Covaxin by Bharat Biotech, India's indigenously developed vaccine against Covid-19, may get Emergency Use Listing (EUL) by the World Health Organization (WHO) by the end of this month. The Hyderabad-based company had applied for the EUL earlier this year.

The approval would be an international recognition of safety and efficiency of the vaccine.

The EUL by WHO to vaccines, therapeutics and in-vitro diagnostics is meant to expedite their availability and usage in urgent fight against a public health emergency. It is a risk-based procedure that is considerably shorter than the time required to get a regular license.

The listing is done after a panel of the world body assesses the vaccine's immunogenicity, safety and effectiveness, and programmatic suitability such as cold chain requirements, said industry experts.

On 12 August, Union Health Minister Mansukh Mandaviya had met WHO chief scientist Soumya Swaminathan to discuss the matter. Swaminathan, in July, had said that the WHO may take a decision on EUL to Covaxin in four-six weeks.

Bharat Biotech had reportedly submitted all documents required for the listing to the WHO by 9 July, and the WHO review process, which takes close to six weeks, had commenced by July-end. So far, the WHO has given EUL to six vaccines.

Covaxin, developed by Bharat Biotech in partnership with the National Institute of Virology and ICMR, displayed an efficacy of nearly 78 per cent in clinical trials. It was approved by the Indian government for emergency use in January this year.

International Travellers

The approval "would bring in ease of international travel to Indians," Dr N K Arora, member, COVID-19 Task Force, was quoted as saying by The Hindu on Tuesday (14 September).

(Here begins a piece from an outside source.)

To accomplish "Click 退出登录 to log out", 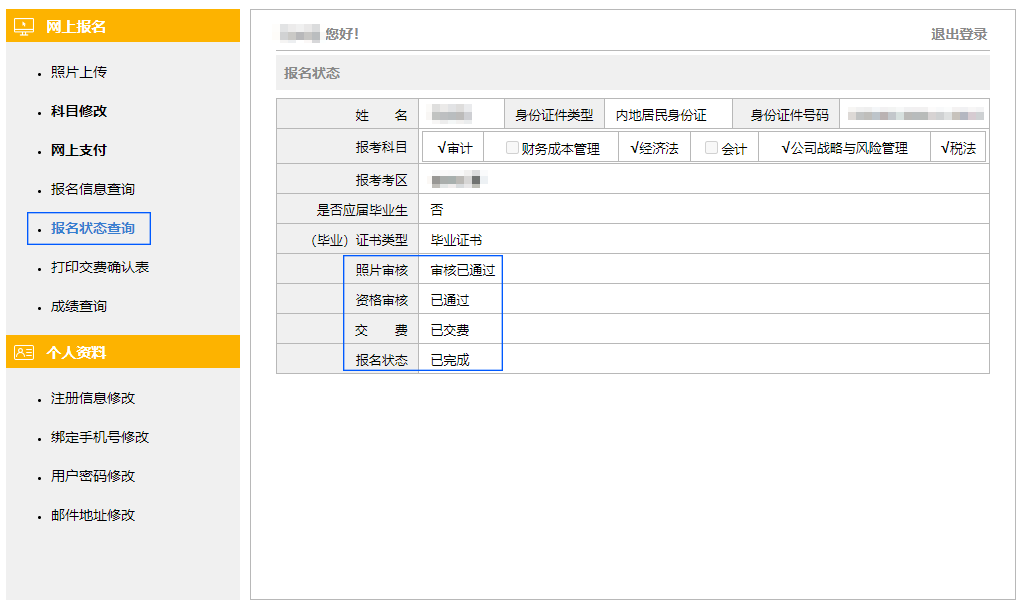I will [x=959, y=34].
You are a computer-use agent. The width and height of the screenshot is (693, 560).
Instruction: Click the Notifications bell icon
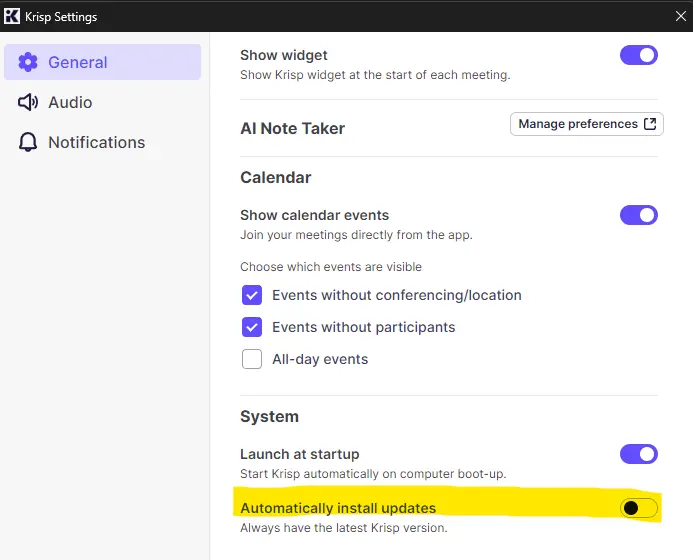click(x=28, y=142)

He added that WHO may take a decision on the issue this week.

Dr V K Paul, member of Niti Aayog and head of the Covid-19 task force, said that Covaxin's data looked promising, and the approval may come by September-end.

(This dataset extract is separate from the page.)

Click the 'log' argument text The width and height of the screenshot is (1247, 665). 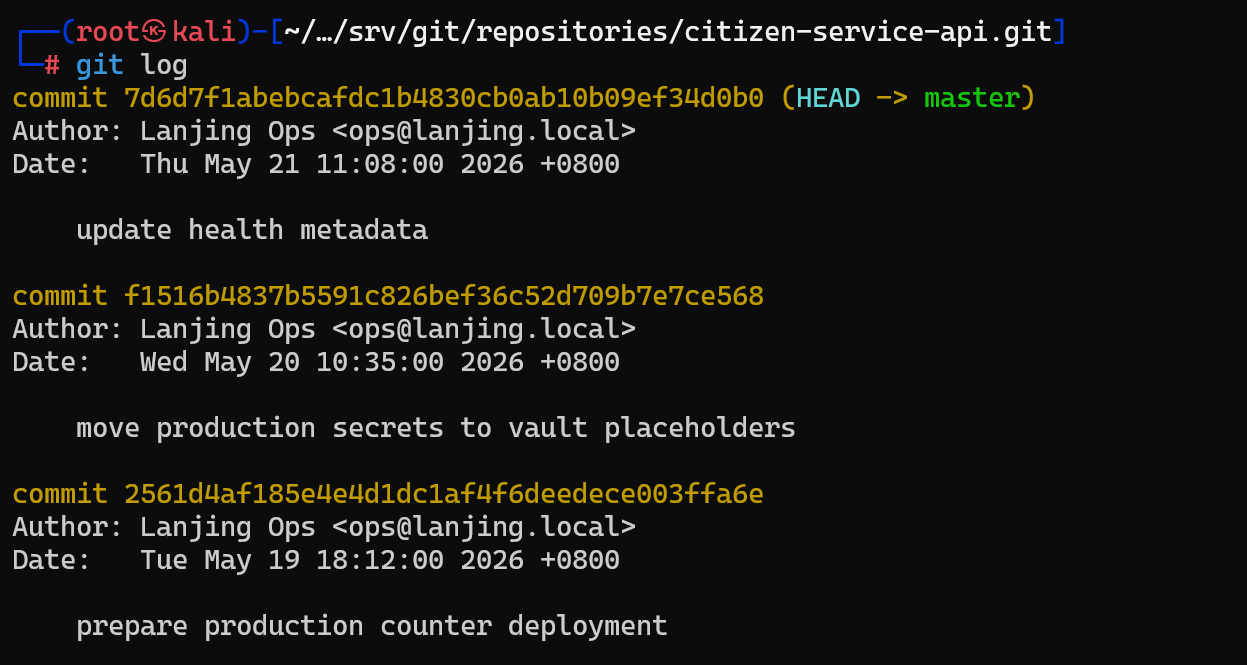pos(164,66)
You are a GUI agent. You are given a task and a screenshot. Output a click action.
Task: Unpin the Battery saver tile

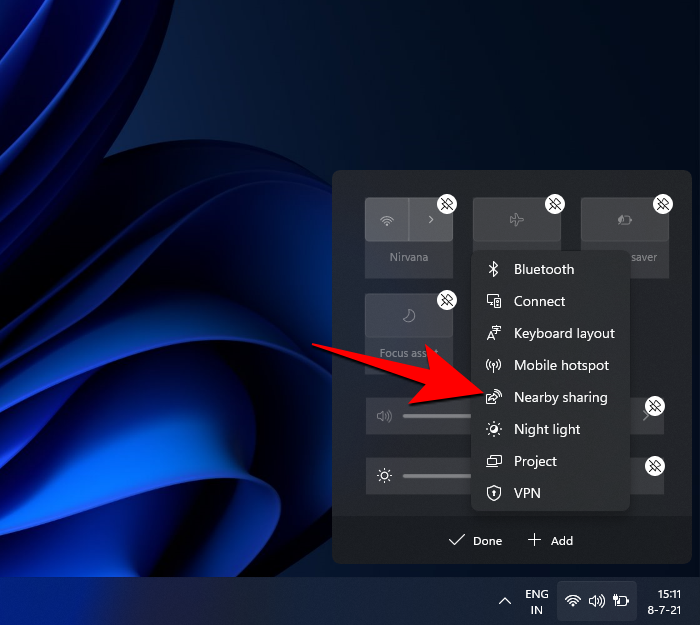pyautogui.click(x=663, y=204)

After Covaxin gains WHO EUL, Indians travelling internationally can be at ease in terms of the host country not insisting on revaccination by a 'WHO recognised COVID-19 vaccine' or wanting an RT-PCR test or even quarantine period.

Indian travellers have been facing visa-related issues as many countries delayed the normalisation of visa procedures with India based on the notion that the Delta variant of the novel coronavirus was India-specific.

For example, while individual countries of Europe recognised the Serum Institute of India's (SII) Covishield, the European Union (EU), which introduced EU Digital Covid Certificate, has not eased the visa procedures for India till now. The European Medicines Agency maintains that it has not received any application from the SII requesting recognition for Covishield. Reportedly, the student visas for Australia also remain closed, despite promising a phased opening.

Apart from international travel, the WHO EUL will also allow countries to expedite their own regulatory approval to import and administer Covaxin, as the EUL is a prerequisite for COVAX facility vaccine supply.

"The EUL will also assist interested UN procurement agencies and Member States in determining the acceptability of using specific products, based on an essential set of available quality, safety, and efficacy and performance data," the WHO states.

Covaxin has already received EUAs from 14 countries and another 50 in the process. In June, Bharat Biotech had said that its US partner, Ocugen, has received a recommendation from the US Food and Drug Administration to pursue Biologics License Applications (BLA) path for Covaxin, which is a full approval.

The company is exploring manufacturing partnerships with its partners in other countries.